Regardless of whether or not a TH-IR bouton targeted a postsynaptic element, we found that two types of synaptic vesicles could be identified in most TH-IR terminals, namely, small, pleomorphic, agranular vesicles and prominent dense-core vesicles. It has been suggested that the small pleomorphic vesicles probably contain catecholamines (Doyle and Maxwell, 1991), while the dense-core vesicles contain transmitters other than catecholamines (Hökfelt and Ljungdahl, 1972). Recent evidence indicates that some of these dense-core vesicles might contain neuropeptides (Meright et al., 1989). In fact, the coexistence and corelease of catecholamines and neuropeptides, such as neuropeptide Y (Charnay et al., 1982; Everitt et al., 1984; Yamazoe et al., 1985; Melander et al., 1986) and galanin (Xu et al., 1998; Simpson et al., 2006), have been suggested in the central nervous system.

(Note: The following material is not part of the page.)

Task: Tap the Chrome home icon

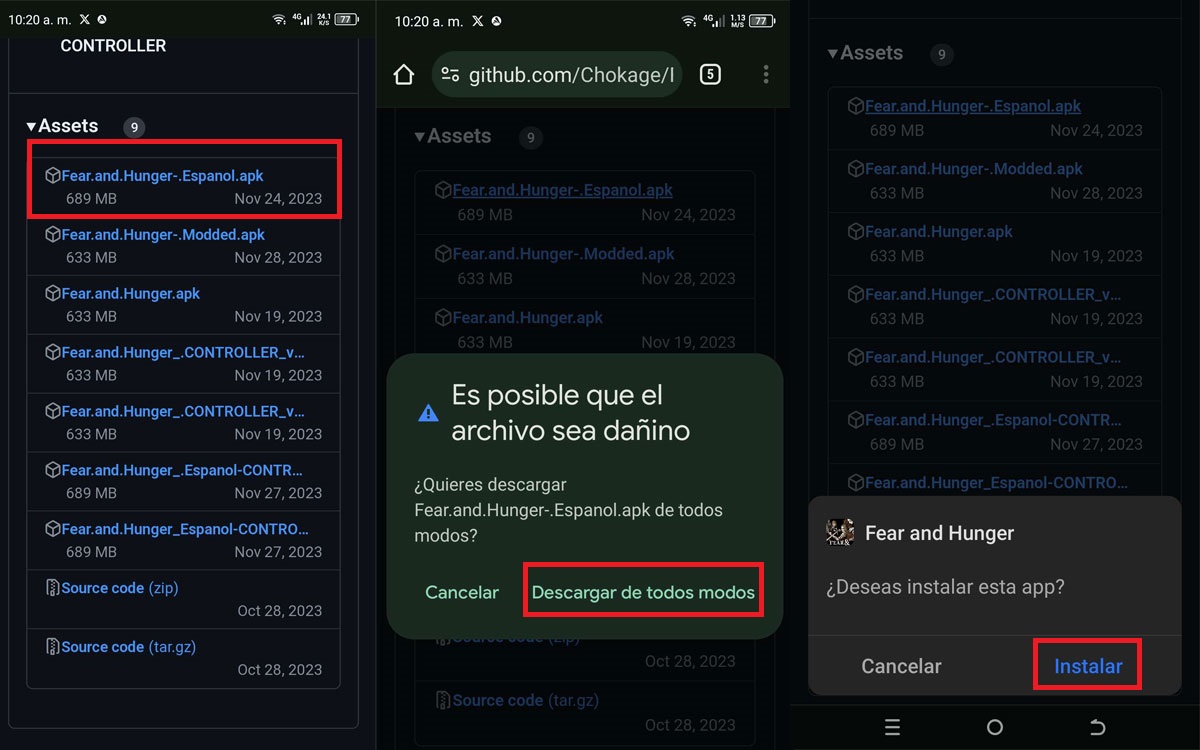Action: pos(403,75)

The majority of active zones formed by NA terminals in the Vmot were classified as being symmetrical, with a slight accumulation of electron-dense material on the presynaptic and postsynaptic sides of the junction. In agreement with the present results, similar observations have been reported for synapses on the cat lumbosacral spinal dorsal horn using TH as marker (Doyle and Maxwell, 1991) and in the rat visual and motor cortex (Latsari et al., 2002) and septal area (Antonopoulos et al., 2004) using DBH as marker. In our study, we found that the majority of postsynaptic targets were dendrites (59% at P5, 74% at P15, and 89% in the adult) and the remainder cell bodies or unlabeled axon terminals. These results suggest that NA terminals might be directly involved in governing neuronal excitability and in modulating synaptic input onto trigeminal motoneurons, both pre- and postsynaptically. Consistent with this idea are results from previous electrophysiological studies, which showed that noradrenaline released from NA terminals facilitates both the excitatory postsynaptic potentials recorded in trigeminal motoneurons and the monosynaptic reflex evoked by stimulation of group Ia primary afferent axons from the masseter muscle (the masseteric jaw closing reflex) (Morilak and Jacobs, 1985; Vornov and Sutin, 1986; Stafford and Jacobs, 1990). Since the masticatory rhythm is due to alternation of excitatory and inhibitory postsynaptic potentials in jaw-closer motoneurons (Goldberg, 1972; Chandler et al., 1985; Enamoto et al., 1987), the NA innervation could play an important role in the control of rhythmical jaw movements. This view is supported by the demonstration that low-current iontophoretic application of noradrenaline potently facilitates both glutamate-induced motoneuronal discharges and ongoing rhythmical motoneuronal activity during rhythmical jaw movements evoked by repetitive cortical stimulation (Katakura and Chandler, 1990).
In conclusion, our data provide direct morphological evidence that adrenergic innervation modulates rhythmical jaw movement control, as suggested by previous physiological studies. Our results also suggest that the adrenergic innervation might exert its effect via both synaptic and nonsynaptic mechanisms, with the former being more important, and that these mechanisms might operate as early as the day of birth.